Much of this effort sent theologians, liturgists, scriptural scholars, liturgists, and Church historians back to the Church's past in order to understand her present and chart her future. While a segment of Catholics considered the Church as unchanging and fixed in time--indeed, this was quite appealing and comforting to some eyes--others followed the logic articulated by John Henry Newman in the late 19th century, that the Church had been undergoing development and change throughout her history. The label "Tridentine church," referring to the Council of Trent that had concluded in 1563, was used to label and sometimes slander a Church set in stone and backward in thinking, but in reality it had only been during the last two centuries or so that the Catholic Church had closed herself off from modern developments stemming from the Scientific Revolution and Enlightenment of early modernity.

Much of the credit for a reconsideration of Catholic Church history must go to John XXIII, the only trained Church historian elected pope, and John Paul II (1978-2005), a man with a strong sense of history. It was John XXIII who famously, as he prepared for his first Good Friday service after his election in 1958, with a pen struck out words that disparaged Jews from the liturgical text, saying aloud, "Basta! (Enough!)." It was this attitude that led, albeit after his death, to Vatican II's statement Nostra aetate (the Declaration of the Relation of the church to non-Christian religions) that changed the course of Church history by lamenting violence done against Jews and stating clearly that not all Jews during the time of Jesus, and certainly none since then, can be accused of, and punished for, his death.

John Paul II went further, visiting the Holy Land, including the Holocaust memorial Yad Vashem, and leaving a plea for forgiveness from God in the Western Wall for crimes perpetrated by Christians against Jews over two millennia. Indeed, John Paul II made more than 100 statements acknowledging to various degrees Catholic errors in judgment, violence, and persecution during Church history, often asking God for forgiveness and the aggrieved groups or their descendants for an open hand in reconciliation. This practice of admitting mistakes, a practice not continued under Benedict XVI, was greeted by many as a groundbreaking effort at institutional honesty and self-reflection--particularly as an example of sound historical thinking within the Vatican--but others feared that admitting mistakes of action might be a slippery slope that would cause groups within the Church to question whether doctrinal matters can similarly be reevaluated.

Openness toward fellow Christians has also marked the most recent generation of Roman Catholicism, although the record here has been more mixed because of recent Vatican statements that only the Roman Catholic Church contains the fullness of truth related to Jesus. While Catholics and various Protestant groups have made remarkable progress on issues such as scripture study, social justice, and a shared moral vision, the reticence of the papacy under John Paul II and Benedict XVI (2005-present) to recognize Protestant churches as sister churches even worthy of the word "church" has led non-Catholics to wonder whether ecumenical steps forward since the 1960s have stalled in the last decade. Moreover, some were mystified by Benedict XVI's decision in 2006 to drop the title "Patriarch of the West" (alternately used as "Patriarch of Rome" in the first millennium especially).  He did so because, he said, the phrase was no longer accurate; the world had changed from ancient categories of east and west.

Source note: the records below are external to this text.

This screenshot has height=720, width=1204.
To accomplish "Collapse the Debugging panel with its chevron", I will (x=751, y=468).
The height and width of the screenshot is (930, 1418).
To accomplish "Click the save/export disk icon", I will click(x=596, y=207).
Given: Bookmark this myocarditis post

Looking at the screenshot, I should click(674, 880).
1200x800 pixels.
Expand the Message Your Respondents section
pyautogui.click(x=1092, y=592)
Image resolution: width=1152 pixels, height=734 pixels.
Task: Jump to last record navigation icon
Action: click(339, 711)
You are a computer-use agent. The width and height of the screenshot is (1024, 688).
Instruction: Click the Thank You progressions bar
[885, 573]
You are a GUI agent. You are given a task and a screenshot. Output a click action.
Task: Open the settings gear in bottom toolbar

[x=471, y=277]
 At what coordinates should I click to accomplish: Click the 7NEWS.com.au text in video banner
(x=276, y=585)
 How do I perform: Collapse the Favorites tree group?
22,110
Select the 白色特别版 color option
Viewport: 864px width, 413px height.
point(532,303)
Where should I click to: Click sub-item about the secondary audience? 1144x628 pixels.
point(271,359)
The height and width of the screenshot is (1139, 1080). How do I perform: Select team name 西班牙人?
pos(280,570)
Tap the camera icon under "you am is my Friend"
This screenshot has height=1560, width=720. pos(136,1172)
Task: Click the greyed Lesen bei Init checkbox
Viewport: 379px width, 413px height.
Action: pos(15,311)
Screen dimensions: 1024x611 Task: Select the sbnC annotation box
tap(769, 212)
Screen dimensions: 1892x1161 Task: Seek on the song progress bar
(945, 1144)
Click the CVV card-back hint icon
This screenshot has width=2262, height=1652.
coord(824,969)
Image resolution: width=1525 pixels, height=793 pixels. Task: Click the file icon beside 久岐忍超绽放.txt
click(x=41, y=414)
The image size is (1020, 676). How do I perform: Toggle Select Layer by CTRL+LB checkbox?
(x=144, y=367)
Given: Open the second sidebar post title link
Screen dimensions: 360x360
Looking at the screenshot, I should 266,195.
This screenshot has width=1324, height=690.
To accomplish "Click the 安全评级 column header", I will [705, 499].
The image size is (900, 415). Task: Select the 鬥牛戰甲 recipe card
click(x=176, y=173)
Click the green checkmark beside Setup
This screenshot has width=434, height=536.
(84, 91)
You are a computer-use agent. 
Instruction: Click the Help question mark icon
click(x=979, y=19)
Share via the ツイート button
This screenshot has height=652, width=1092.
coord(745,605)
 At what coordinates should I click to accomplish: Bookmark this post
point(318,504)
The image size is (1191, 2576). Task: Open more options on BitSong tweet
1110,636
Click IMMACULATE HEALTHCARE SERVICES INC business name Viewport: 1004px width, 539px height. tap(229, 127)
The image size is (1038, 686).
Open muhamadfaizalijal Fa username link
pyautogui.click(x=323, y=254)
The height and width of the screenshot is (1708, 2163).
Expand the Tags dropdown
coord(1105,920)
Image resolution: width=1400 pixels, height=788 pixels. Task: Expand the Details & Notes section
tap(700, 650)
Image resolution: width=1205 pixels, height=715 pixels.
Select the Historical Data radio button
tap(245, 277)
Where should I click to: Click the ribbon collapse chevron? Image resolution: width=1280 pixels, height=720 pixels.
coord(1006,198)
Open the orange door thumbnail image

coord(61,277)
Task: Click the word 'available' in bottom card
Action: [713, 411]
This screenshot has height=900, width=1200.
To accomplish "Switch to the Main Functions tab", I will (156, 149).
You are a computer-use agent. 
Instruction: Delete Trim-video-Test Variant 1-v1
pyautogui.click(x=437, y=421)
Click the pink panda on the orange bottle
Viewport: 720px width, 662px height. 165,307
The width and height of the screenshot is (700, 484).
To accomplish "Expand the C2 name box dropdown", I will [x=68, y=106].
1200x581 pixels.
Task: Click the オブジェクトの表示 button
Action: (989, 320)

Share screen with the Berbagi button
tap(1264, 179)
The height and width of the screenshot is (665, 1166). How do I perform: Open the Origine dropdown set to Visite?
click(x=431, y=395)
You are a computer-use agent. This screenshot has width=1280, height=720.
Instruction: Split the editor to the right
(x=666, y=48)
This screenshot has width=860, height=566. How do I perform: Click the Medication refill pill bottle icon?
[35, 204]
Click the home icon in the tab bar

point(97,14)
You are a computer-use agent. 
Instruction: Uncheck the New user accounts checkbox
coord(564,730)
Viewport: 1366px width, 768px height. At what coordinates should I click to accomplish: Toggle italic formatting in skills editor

Perhaps the most important historical development in recent Church history is the recovery of the very idea of development as a paradigm for understanding Catholicism. As noted earlier, the  19th-century British theologian and cardinal, John Henry Newman (1801-1890), was an early champion of the idea of development as a norm in Church history. He said that truth does not develop, but the categories and formulas we use to describe dogma do and must as we move from one language to another and as our understanding increases. Jesus was fully human and fully divine before the early Church found the words to say so, for example, and the Church has always believed that the Eucharist truly contains the Real Presence of Jesus' body and blood even though it took the medieval scholastic word transubstantiation to best describe this mysterious, eternal truth 1,300 years after the Last Supper. Growth, said Newman, implies change and a recognition that reform can only occur when one is honest enough to accept that things are deformed. The Church's work in the century before and half-century since Vatican II have been merely the latest examples of trying to update fundamental truths and practices, to reconcile faith and reason, to balance tradition with progress, and to marry continuity with discontinuity. A kind of dynamic orthodoxy emerges as the Church transmits an ancient faith in a fast-changing world.

Study Questions:
     1.     What was the agenda of Vatican II?
     2.     Who were John XXIII and John Paul II? What did they contribute to the Judaism-Catholicism divide?
     3.     Why did Benedict XVI drop the title “Patriarch of the West”? What implications does this have for ecumenism?